With this technique of splitting the data, systems can handle higher scale, by being responsible for smaller set of data, which helps improve the performance by reducing the overhead complexities.

ACID vs CAP

This refers to two different approaches to data consistency and availability in distributed systems.

ACID
ACID transactions offer guarantees that absolve the end user of much of the headache of concurrent access to mutable database state.
ACID stands for:

  • Atomic: single action, all are completed or none are.

  • Consistent: follow the defined rules and restrictions of the database - constraints, triggers, cascades.

  • Isolated: refers to concurrency control, system state that would be obtained if transactions were executed serially.

  • Durable: operations will persist the state and will not be undone.

CAP

It is a tool to explain trade-offs in distributed systems.
CAP stands for:

  • Consistent: All replicas of the same data will have the same value across a distributed system.

  • Available: All live nodes in a distributed system can process operations and respond to queries.

  • Partition Tolerant: The system is designed to operate in the face of unplanned network connectivity loss between replicas.

CAP isn’t about what is possible, but rather, what isn’t possible.
A more practical way to think about CAP - in the face of network partitions, you can’t always have both perfect consistency and 100% availability. Plan accordingly. We can’t ignore partitions. If you don’t have partitions, then you don’t have a distributed system

ACID applies to transaction and databases while CAP applies to distributed systems which may involve application in addition to database.
The main difference is in Consistency:

  • ACID consistency is all about database rules enforcement.
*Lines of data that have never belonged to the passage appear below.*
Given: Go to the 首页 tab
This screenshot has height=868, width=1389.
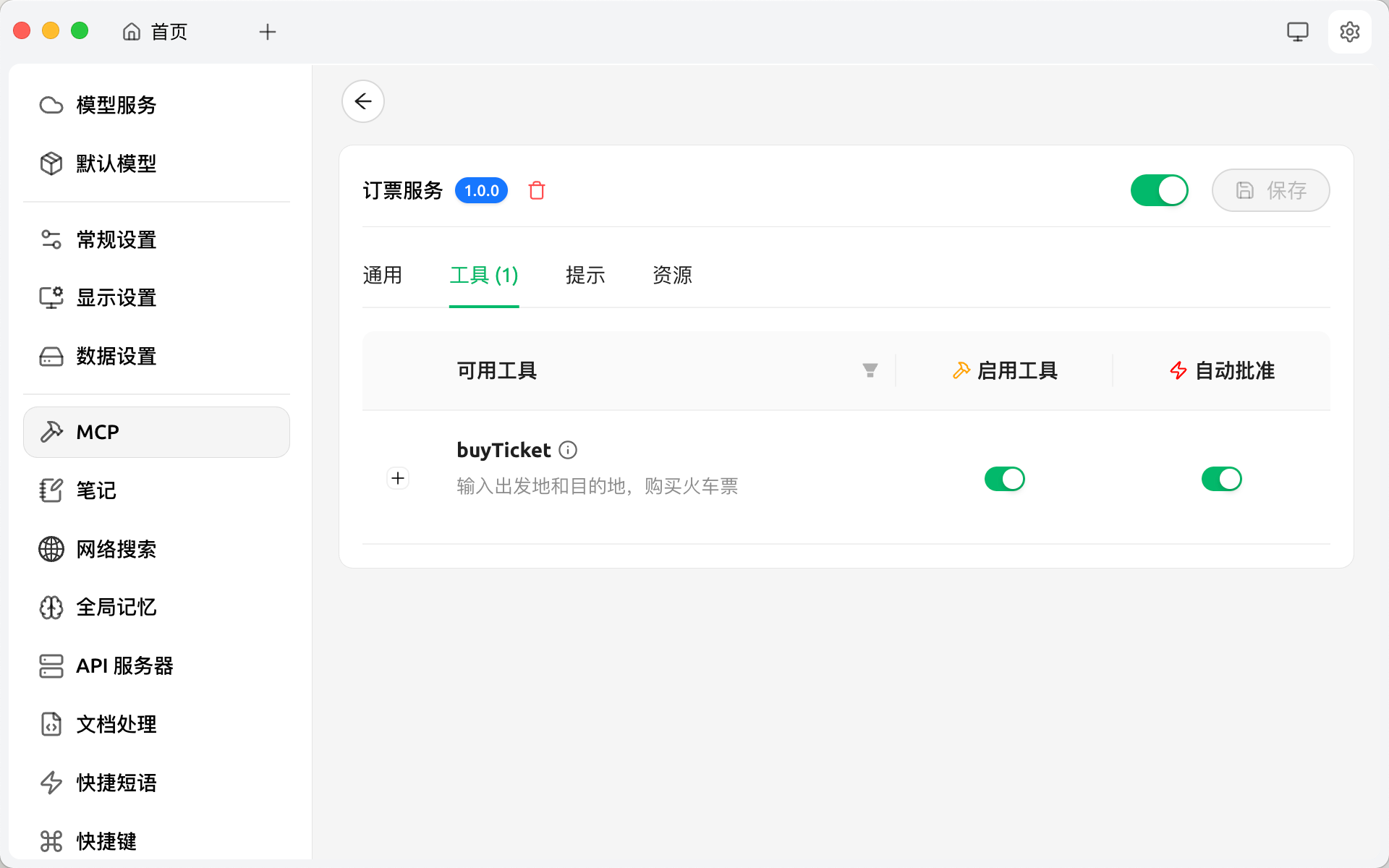Looking at the screenshot, I should click(156, 32).
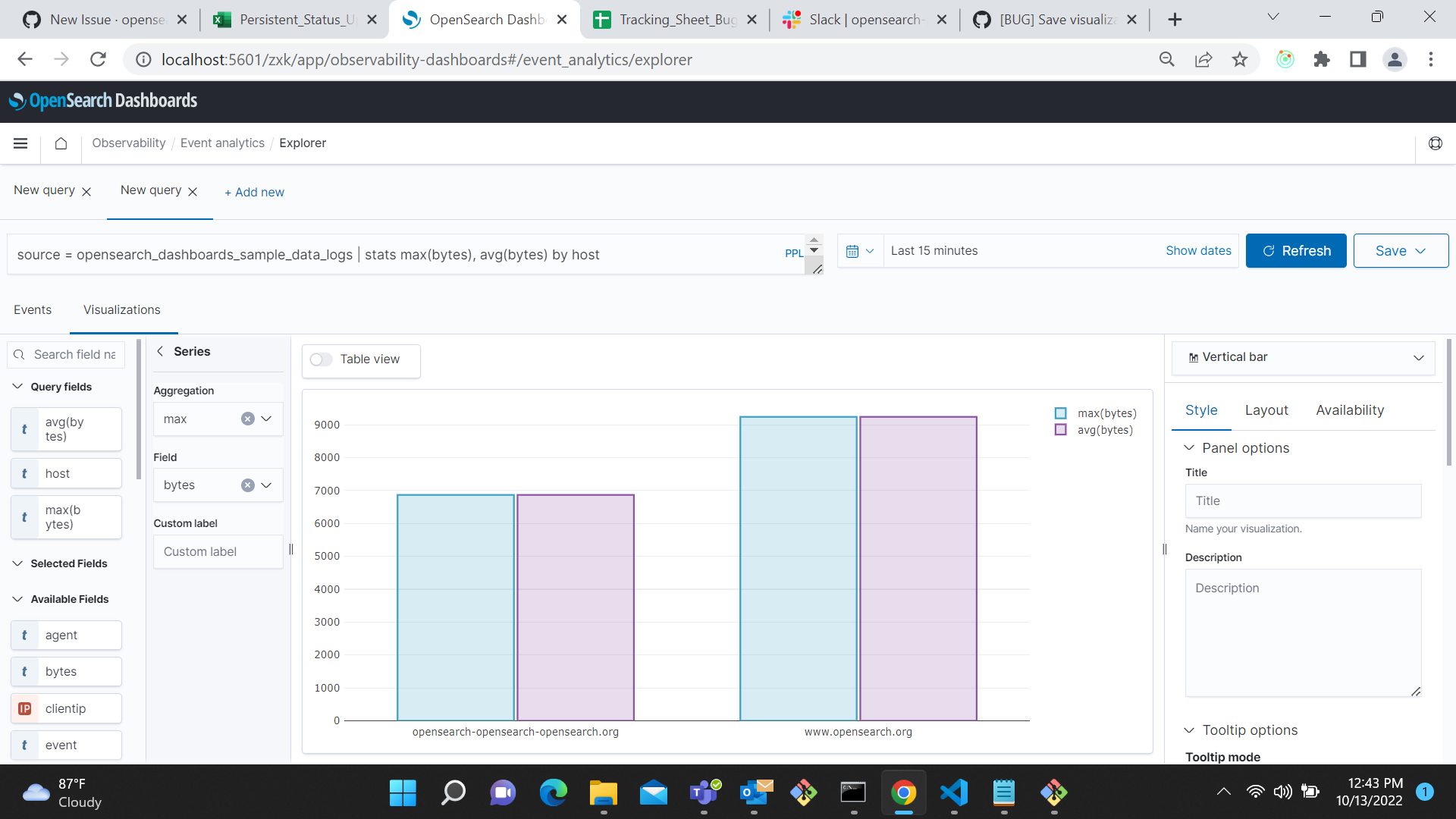Click the feedback icon at top right

(x=1435, y=143)
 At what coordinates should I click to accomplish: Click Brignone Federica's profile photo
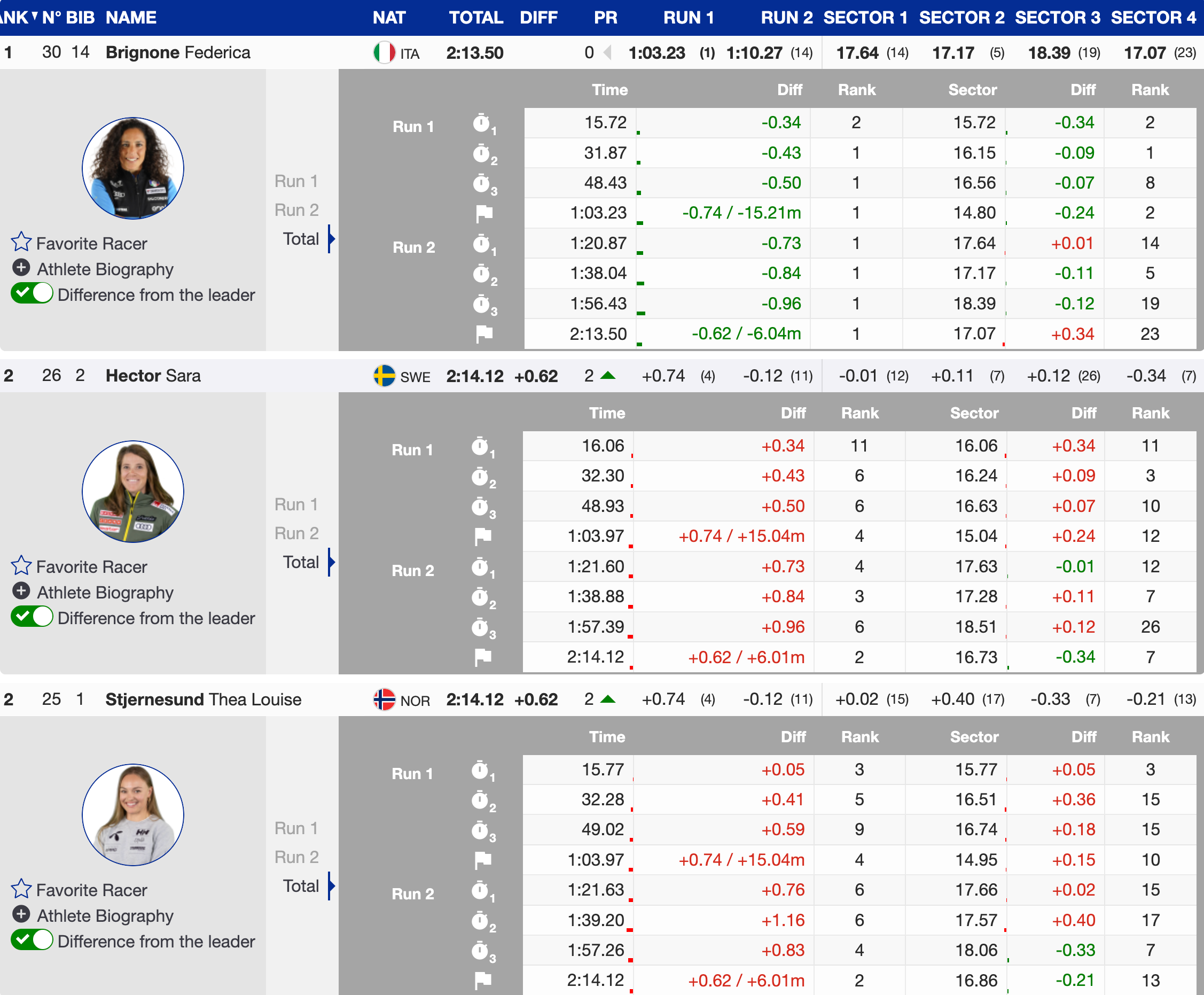point(133,168)
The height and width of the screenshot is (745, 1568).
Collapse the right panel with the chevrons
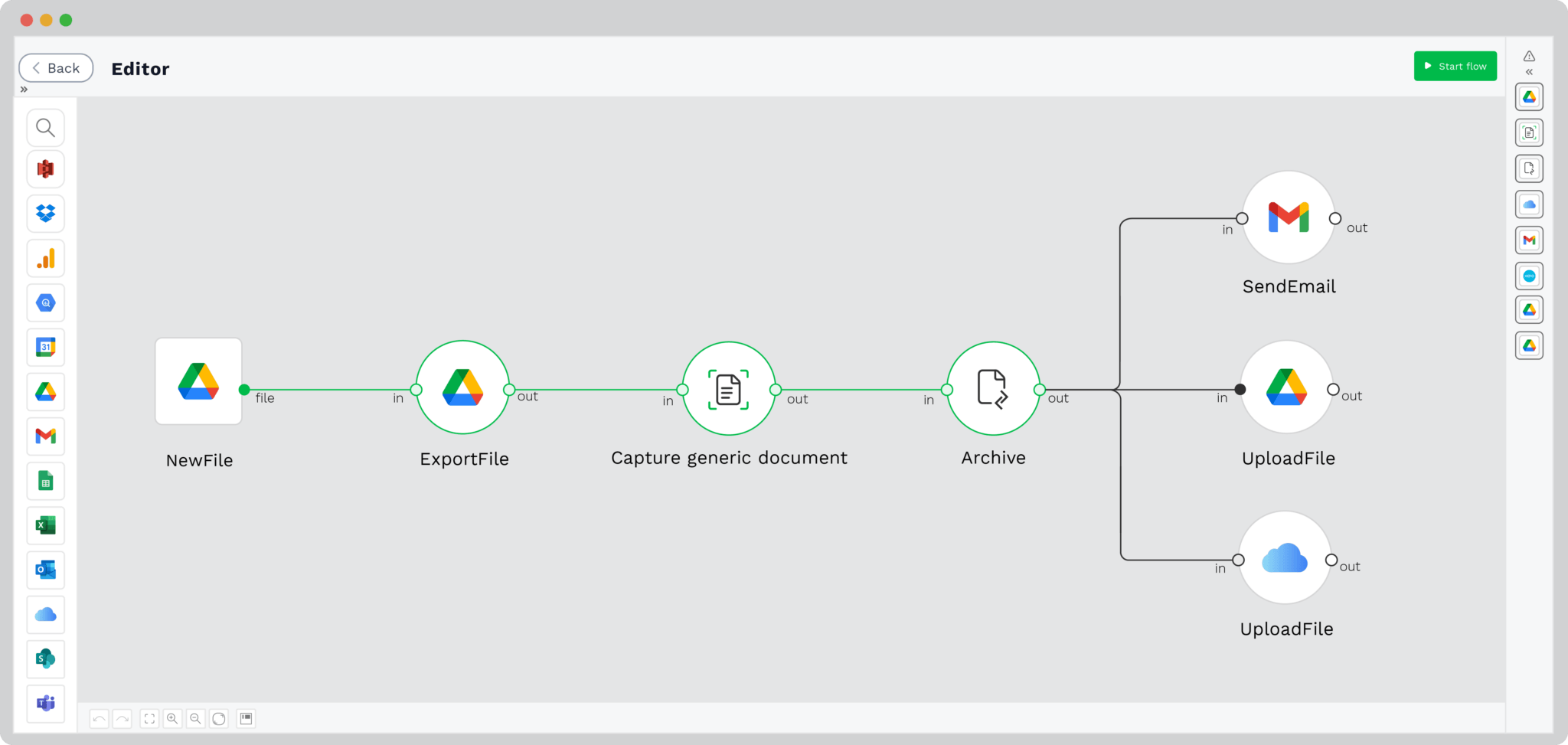pos(1529,71)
  • CAP consistency promises that every replica of the same logical value, spread across nodes in a distributed system, has the same exact value at all times. Due to the speed of light, it may take some non-zero time to replicate values across a cluster.

Fault Tolerance

It is the ability of a distributed system to continue operating even if one or more nodes or components in the system fail. Failures are much more of common occurence in distributed systems because multiple nodes are involved. Some of the commonly used techniques to ensure fault tolerance are :

  • Prevent

    • Redundancy: Replicating data or services across multiple nodes or machines, the system can continue to operate even if one or more nodes fail. e.g. replica for database across multiple AZs.

    • Load Balancing: By distributing requests or tasks evenly across multiple nodes, the system can continue to operate even if one or more nodes are overwhelmed or fail.

  • Detect

    • It is essential to detect and isolate failures quickly to prevent them from spreading to other nodes or components. Various techniques are used for failure detection, such as heartbeats, which are periodic messages sent between nodes to check if they are still active.
  • Recover

    • When a node fails, the system needs to recover from the failure and ensure that data and services are still available. Normally achieved via replication/reconfiguration.

In general, fault tolerance is required in distributed systems to ensure that the system continues to operate even if one or more nodes or components fail.

Thanks for reading up to this point. I hope this post has given you good understanding of key concepts and techniques used to implement them. I have discussed which can help you reason your decisions in day-to-day office discussions or even in interviews. Distributed systems is a very vast universe and there are other principles that could be included in this group might include consensus algorithms, replication, and message-passing. But to keep the post concise, concluding thing here only. I hope we cover these remaining concepts in future posts.